(Records for this task)
§
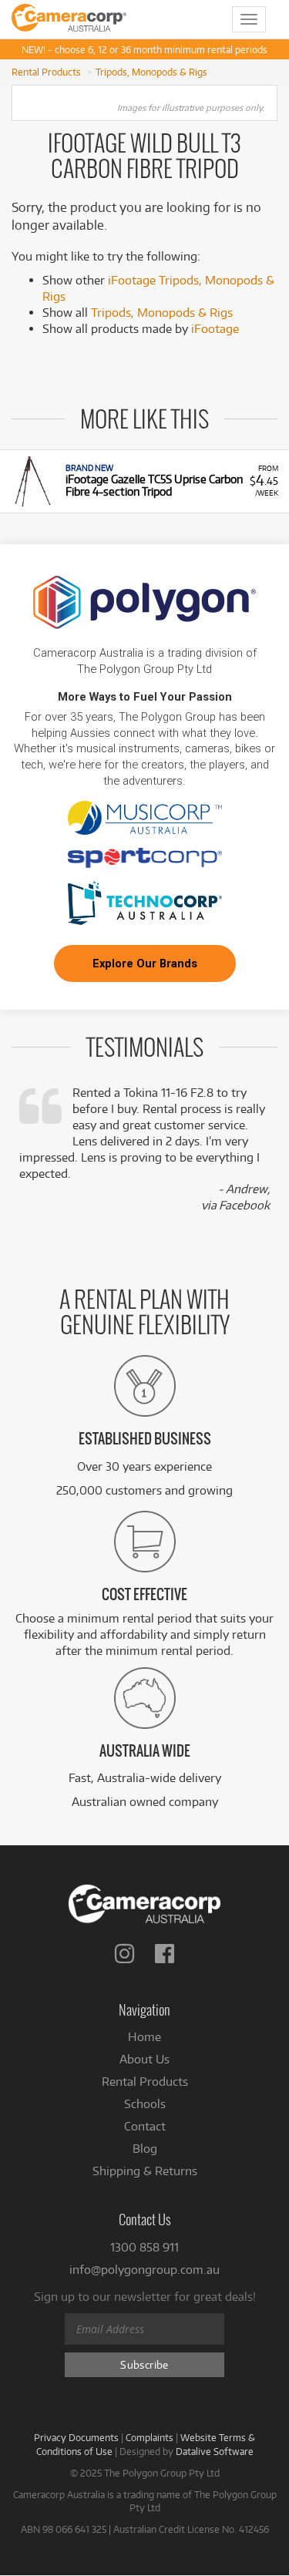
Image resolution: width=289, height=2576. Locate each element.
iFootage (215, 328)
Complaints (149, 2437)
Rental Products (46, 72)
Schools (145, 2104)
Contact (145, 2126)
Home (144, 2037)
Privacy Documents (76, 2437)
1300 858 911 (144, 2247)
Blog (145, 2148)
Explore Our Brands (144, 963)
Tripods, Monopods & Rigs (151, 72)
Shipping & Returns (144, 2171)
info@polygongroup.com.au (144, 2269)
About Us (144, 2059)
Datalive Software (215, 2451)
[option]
§
(Exercise instructions) Return exactly the lines of the data, beginning with the first and ending with the line containing "Datalive Software (215, 2451)". Skip the pictures.

(Answer space)
Image resolution: width=289, height=2576. Locate each element.
iFootage (215, 328)
Complaints (149, 2437)
Rental Products (46, 72)
Schools (145, 2104)
Contact (145, 2126)
Home (144, 2037)
Privacy Documents (76, 2437)
1300 858 911 (144, 2247)
Blog (145, 2148)
Explore Our Brands (144, 963)
Tripods, Monopods & Rigs (151, 72)
Shipping & Returns (144, 2171)
info@polygongroup.com.au (144, 2269)
About Us (144, 2059)
Datalive Software (215, 2451)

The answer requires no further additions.